**Task objective:**
Return only the lines running from the one that contains "Select the blue four-card jackpot 93 012.78" through the end of the entries, exactly, both ends included. Omit pictures.

[Stored records]
╭──

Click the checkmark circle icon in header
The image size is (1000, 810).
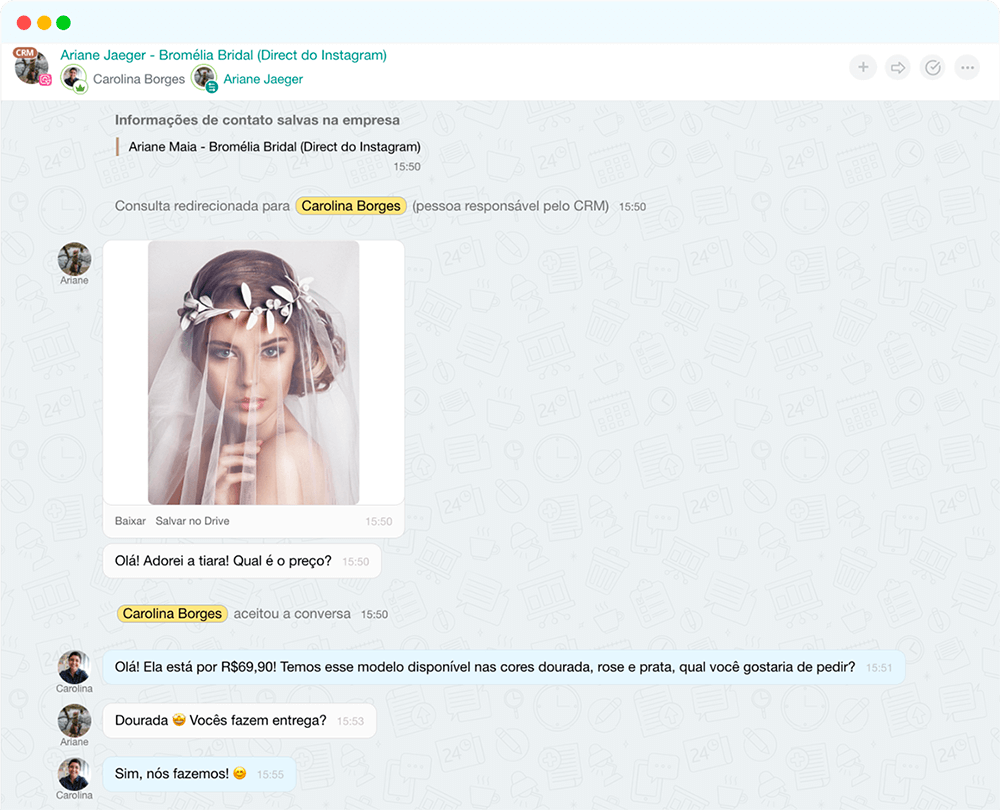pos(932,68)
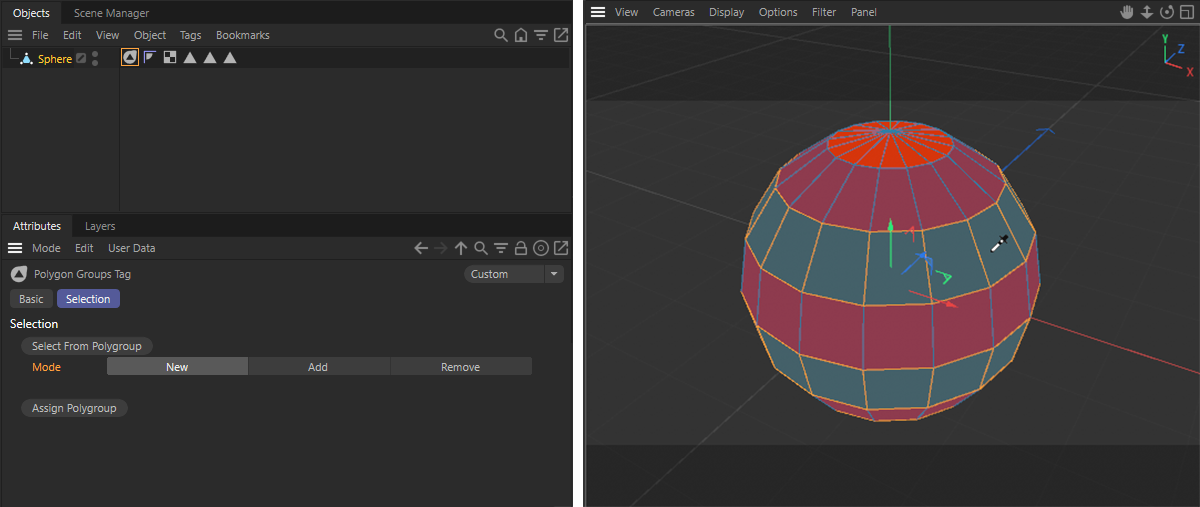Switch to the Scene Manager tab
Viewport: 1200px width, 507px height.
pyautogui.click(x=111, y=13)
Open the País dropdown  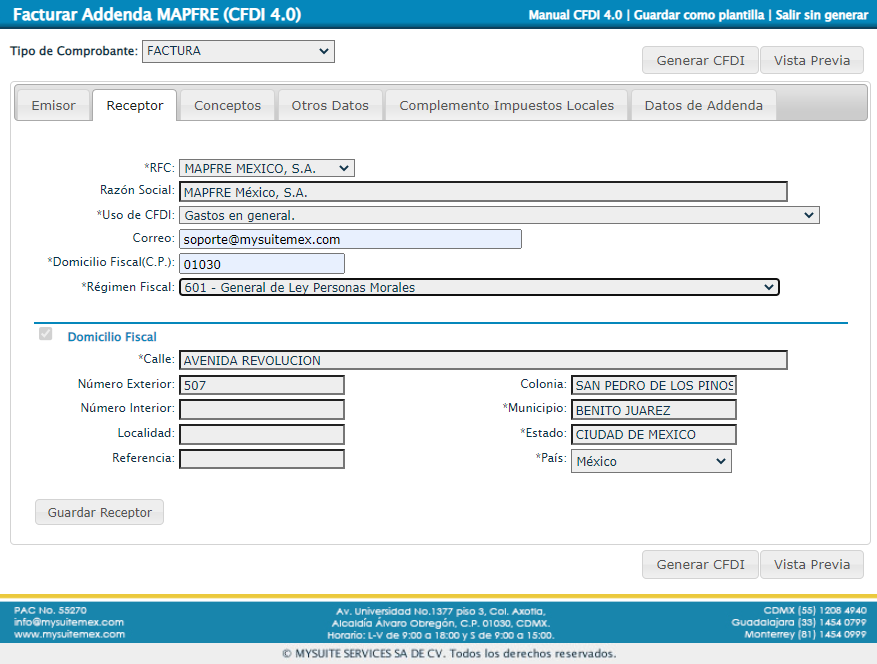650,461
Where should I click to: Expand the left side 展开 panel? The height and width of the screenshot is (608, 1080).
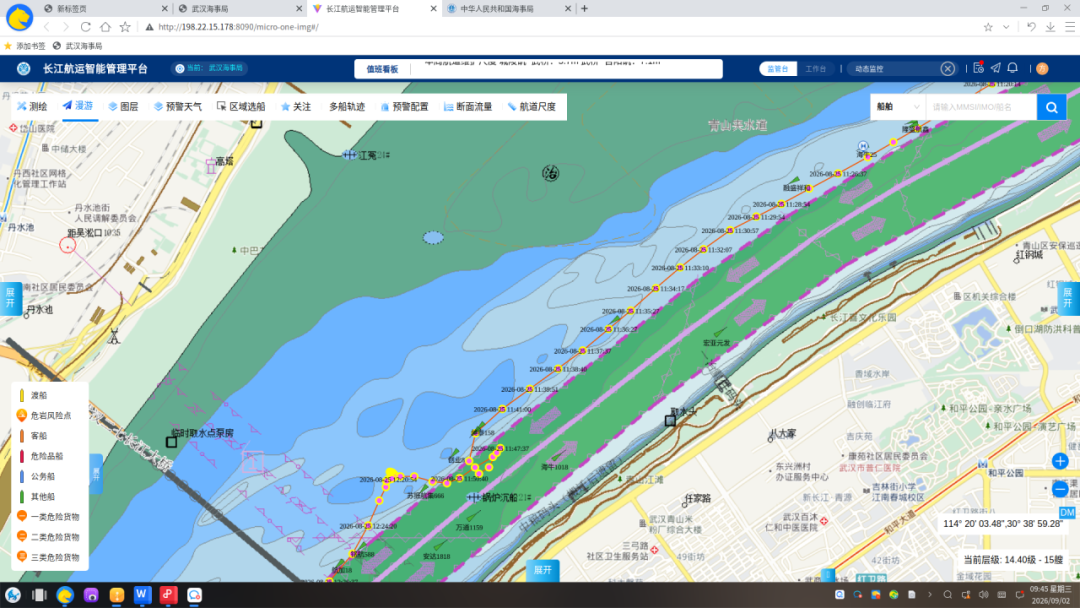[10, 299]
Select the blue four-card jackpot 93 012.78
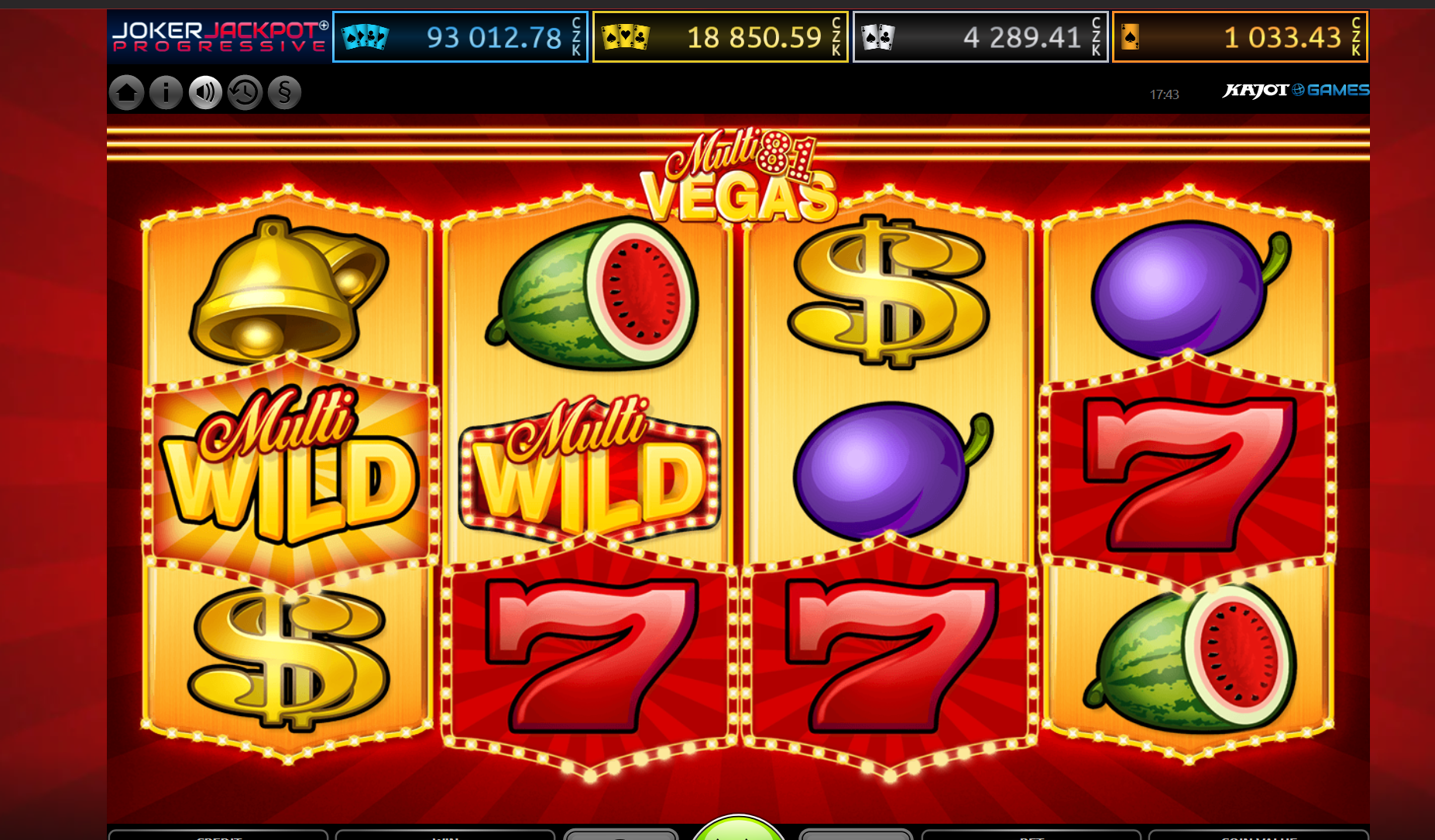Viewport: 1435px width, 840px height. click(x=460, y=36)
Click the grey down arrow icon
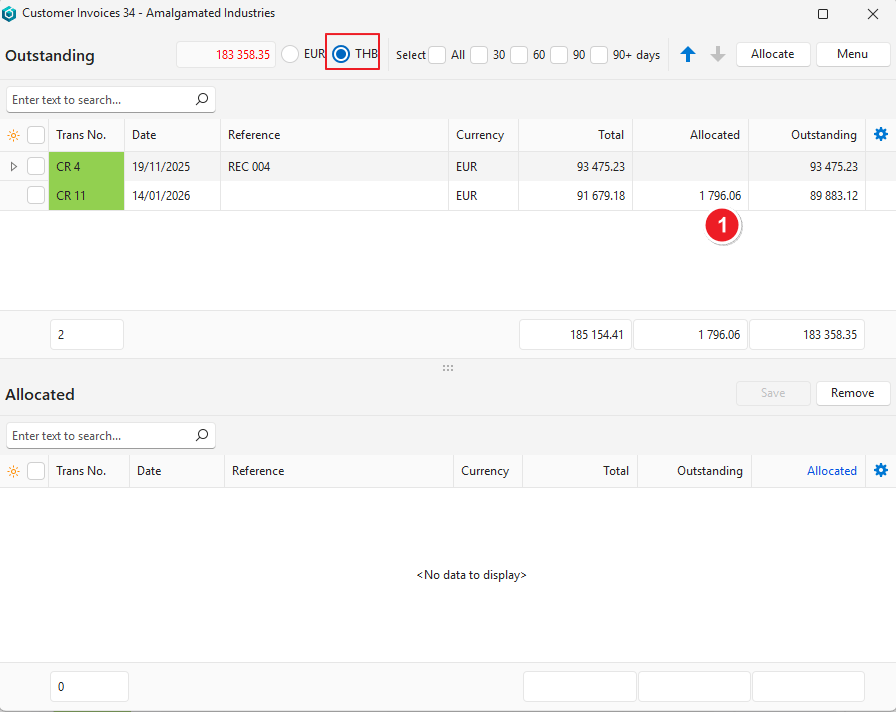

╰──

**Response:**
Select the blue four-card jackpot 93 012.78
Viewport: 1435px width, 840px height. click(x=460, y=36)
Click the grey down arrow icon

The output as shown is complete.